- The eponymous main characters, Sarah (left), and Duck (right)
- Genre: Preschool
- Created by: Sarah Gomes Harris Tim O'Sullivan
- Directed by: Tim O'Sullivan
- Voices of: Tasha Lawrence Lesley Nicol Andy Nyman Pete Gallagher David Carling Tim O'Sullivan
- Narrated by: Roger Allam
- Composers: Tanera Dawkins & Tim O'Sullivan
- Country of origin: United Kingdom
- Original language: English
- No. of series: 3
- No. of episodes: 120 (list of episodes)

Production
- Executive producers: Chris White Alison Stewart
- Producer: Jamie Badminton
- Editors: Graham Silcock (series 1) Mark Edwards (series 2) Michele Chiappa (series 3)
- Running time: 7 minutes / Extras: Approximately 1 minute
- Production company: Karrot Animation

Original release
- Network: CBeebies
- Release: 18 February 2013 – 15 December 2017

= Sarah & Duck =

British animated children's television series

Sarah & Duck is a British animated children's television series created by Sarah Gomes Harris and Tim O'Sullivan, and produced by Karrot Animation for the BBC. Though designed as a story-driven animation primarily targeted at 4 to 6 year old children since premiering at the MIPCOM trade show in 2012, the series has a small adult following.

Sarah & Duck was first broadcast on the UK channel CBeebies on 18 February 2013. A total of 120 episodes have been commissioned, with 40 each for Series 1, 2, and 3. The third series started in October 2016.

==Premise==
The series follows Sarah, a very kind and polite seven-year-old girl with big eyes, rosy cheeks and a green hat, and her best friend Duck, a mallard. The central theme is the relationship between these two characters and the adventures they have together. CBeebies states that the show has two learning themes: "friendship and imagination" and "problem solving".

==Themes==
Sarah and Duck is an animated series about empathy. Each five-minute story is told with humour and joy.
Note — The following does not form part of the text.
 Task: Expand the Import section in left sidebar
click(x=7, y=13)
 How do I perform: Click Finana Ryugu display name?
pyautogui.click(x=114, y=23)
The show is about the friendship of a wide-eyed girl, her pet duck, and their adventures. Sarah and Duck laugh and sing, and play all kinds of games with their friends, as they learn to deal with the emotions of childhood.

==Episodes==

| Series | Episodes |  | Originally released |  |
| First released | Last released |
| 1 | 40 |  | 18 February 2013 | 19 December 2013 |
| 2 | 40 |  | 11 August 2014 | 15 December 2015 |
| 3 | 40 |  | 18 October 2016 | 15 December 2017 |

==Cast and characters==
===Main===

| Name | Voice cast | About |
|---|---|---|
| Sarah | Tasha Lawrence | Sarah is a very kind, polite and somewhat eccentric seven year old girl. She is best friends with Duck. She plays the tuba, likes sea cows (manatees), and drinks "lemon water". |
| Duck | Micheal Carrington | Duck is Sarah's quacky, flappy best friend. He has a penchant for eating bread. |
| Narrator | Roger Allam | The Narrator talks to Sarah and Duck, asks them questions and gives them suggestions, giving them a more nuanced approach to certain challenges. |
| Scarf Lady | Lesley Nicol | Scarf Lady is a forgetful old lady who loves knitting. She lives in a house full of woollen items. She has a talking knitting bag and a pet donkey. |
| Bag | Andy Nyman | Bag is Scarf Lady's knitting bag. He corrects Scarf Lady when she gets confused and has a snarky attitude. |
| Donkey | None | Donkey is Scarf Lady's pet. He looks sad but isn't really. |

===Other characters===

- John is Sarah's Japanese friend voiced by Luca Pilkington Massey.
- Flamingo is John's friend, as Duck is to Sarah.
- The Shallots are planted by Sarah and Duck. There are three similar-sized and one tiny one. The three repeat the same phrase when spoken to while the tiny one says a variation thereof. They live in Sarah's front garden by the door, and are voiced by Tim O'Sullivan and Tony Clarke.
- Rainbow makes friends with Sarah and Duck after a rain shower. He is very ticklish, and voiced by David Carling.
- Moon first meets Sarah and Duck at the Big Shop when he is heading to work at night. He is voiced by Pete Gallagher.
- Venus is a good friend of Moon and normally Sarah only sees her at night. She is played by Hilary Maclean.
- Mars, a gruff Sergeant Major type character, joins Moon and Venus from time to time. Voiced by Tim O'Sullivan.
- Hat Lady (or Hattie) is Scarf Lady's old sporting rival and runs the local hat museum. Like her arch-nemesis Scarf Lady, she is voiced by Lesley Nicol.
- Umbrella is scared of the rain and voiced by Jamie Oram.
- Bug is a large ladybird that lives in Sarah and Duck's house plant and collects buttons.
- The Cloud Captain is a French engineer who operates the weather system from a tower within the local park, voiced by Derek Griffiths.
- The Ribbon Sisters are Sarah and Duck's quiet next-door neighbours, who are identical twins. They're told apart by their differently coloured sunglasses. They like to play with ribbons and are voiced by Kiki Brooks.
- Scooter Boy is boy who brings a scooter wherever he goes, and is very safety conscious. He is voiced by Dylan Issberner.
- Plate Girl is a girl who has a habit of carrying a plate with her at all times. She is voiced by Yaeli Miller.
- Cake is a living cake created by Sarah who helps bake. She is voiced by Andy Nyman.
- Bread Man runs the local bakery, which Sarah and especially Duck like to visit. He is voiced by David Carling.
- Bus Man operates the bus which often takes Sarah and Scarf Lady to regular destinations such as the Zoo and the Big Shop.
- Tortoise is slow and easily scared. His shell has windows so that he can look out. He doesn't speak.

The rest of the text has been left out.